When it comes to Noah, I do latch onto a conspiracy theory here and there. Various hikers and pseudo-scientists have claimed they found the ark on Mt. Ararat, wedged into the side of the mountain under layers of snow and ice. I’ll buy into that. There are plenty of naysayers but I’ll side with the possibility that an ancient floating animal condo complex is frozen in a block of ice like the mammoths and the cave people. To that end, I also believe Nessie, the Loch Ness monster, is totally real and just camera shy.
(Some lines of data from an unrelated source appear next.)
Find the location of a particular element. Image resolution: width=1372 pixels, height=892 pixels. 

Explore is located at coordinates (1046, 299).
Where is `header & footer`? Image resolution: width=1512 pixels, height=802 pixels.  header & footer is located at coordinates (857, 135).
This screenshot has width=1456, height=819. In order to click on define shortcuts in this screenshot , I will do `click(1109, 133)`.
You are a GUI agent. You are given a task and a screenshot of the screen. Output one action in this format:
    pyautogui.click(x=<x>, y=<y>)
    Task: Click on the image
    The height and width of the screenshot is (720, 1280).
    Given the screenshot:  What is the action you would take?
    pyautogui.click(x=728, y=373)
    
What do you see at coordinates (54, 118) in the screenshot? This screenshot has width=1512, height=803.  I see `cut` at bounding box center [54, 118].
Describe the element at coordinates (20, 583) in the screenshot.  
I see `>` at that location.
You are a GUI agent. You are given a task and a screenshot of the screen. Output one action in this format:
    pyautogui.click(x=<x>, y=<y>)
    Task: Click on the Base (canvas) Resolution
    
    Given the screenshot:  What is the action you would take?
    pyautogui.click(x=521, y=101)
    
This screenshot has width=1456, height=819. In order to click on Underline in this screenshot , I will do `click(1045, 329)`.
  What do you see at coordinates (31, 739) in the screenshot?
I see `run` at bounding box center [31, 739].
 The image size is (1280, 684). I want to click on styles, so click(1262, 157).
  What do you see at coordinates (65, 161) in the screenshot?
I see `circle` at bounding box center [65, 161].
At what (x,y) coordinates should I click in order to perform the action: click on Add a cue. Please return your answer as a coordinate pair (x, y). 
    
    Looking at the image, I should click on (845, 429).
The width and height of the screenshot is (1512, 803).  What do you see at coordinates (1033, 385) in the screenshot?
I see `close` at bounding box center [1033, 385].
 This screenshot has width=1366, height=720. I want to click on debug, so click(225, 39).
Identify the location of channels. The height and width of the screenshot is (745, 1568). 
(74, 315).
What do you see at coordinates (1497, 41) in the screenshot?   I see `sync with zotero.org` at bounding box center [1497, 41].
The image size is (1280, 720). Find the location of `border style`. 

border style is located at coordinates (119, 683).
Since the dinosaurs took their leave (except for Nessie) and the Bible had long been written, we’ve been trying to understand and define the world we live in. Scientists like Plato, Aristotle, and Pythagoras formed the foundations of scientific expression, then Galileo, Pascal and Descartes provided terminology for the natural world, and more recently, Benjamin Franklin, Einstein, Isaac Newton and Marie Curie offered explanations for the physical properties of that world. All of these people changed mankind’s mentality of “Poof, it happened!” to “It happened and there’s a process to explain why.” The science those people discovered was canonized, yet when Darwin claimed we didn’t just spring into existence from nothing, rather that we evolved as the Earth evolved, it formed a seemingly impossible chasm. The process of scientific acceptance within the church seems to be very selective and temperamental.
The more I think about the impetus of the Earth, the less I care to argue about it. The biblical history stuff will always fascinate me, but real talk: the duration of time it took to create the universe has very little effect on my morning subway commute, what I pray about, how my family is doing or when the next Thor movie will release. Yet the fear that faith and science may be boyfriends still keeps some people from embracing the complexity of a God who made all the puzzle pieces click into place just right. To many, it’s still as black and white as it’s always been.
I had a conversation with a very conservative person on this topic and they tried to shut me down. They told me I was asking questions that showed my lack of faith. They wondered how “my spiritual walk” was. They told me I sounded like the liberals who want God out of our schools. They were less than amused by my pondering the natural world and ended the “conversation” with a huff. They refused to engage in a harmless and non-combative discourse on the topic, choosing to avoid it completely instead.
And that brings me back to Morgan Freeman wandering the globe asking people about who God is to them. The aim of the show isn’t to disprove anyone’s ideas or to convert nonbelievers to a different way of thinking. Ultimately, the show illustrates that for all our differences, religious or otherwise, we are starkly similar. The theme of the show is that our ideas of God can coexist, which reads as heretical to some but really isn’t. Much like the “COEXIST” bumper stickers that speckled the highways, this show is promoting the willingness to coexist by considering the common ground we share.
Look, I haven’t figured God out yet and if anyone tells you they have, run. We are forever in process when it comes to matters of faith, the tangible world and how those things are braided together. While I think there’s a lot we can learn about our world and the miracles described on the pages of our trendy Teen Study Bibles, the fact is that we will never fully understand the God of the universe who cares as much for Venus fly traps as He does for giant squids, both of which are vile creations yet still exist for specific reasons.
From an outsider’s point-of-view, some of the miracles in the Bible play out in ways that mirror the fictional magic spells of Merlin or the genie in Aladdin’s lamp. Maybe to some they sound about as plausible as the Loch Ness monster herself. Joshua blows the trumpet and the walls just instantly fall down? That reads like a spec script at a Marvel table read. But perhaps some of the things that looked like “Poof!” miracles to the biblical writers who witnessed them may now, after centuries of scientifically documented hindsight, be looked at with the perspective of the miraculously-timed, intelligently-designed and ever-evolving planet on which we live. After all, the biggest miracle on Earth is life itself, which is something we each get to experience every day from sun-up to sun-up.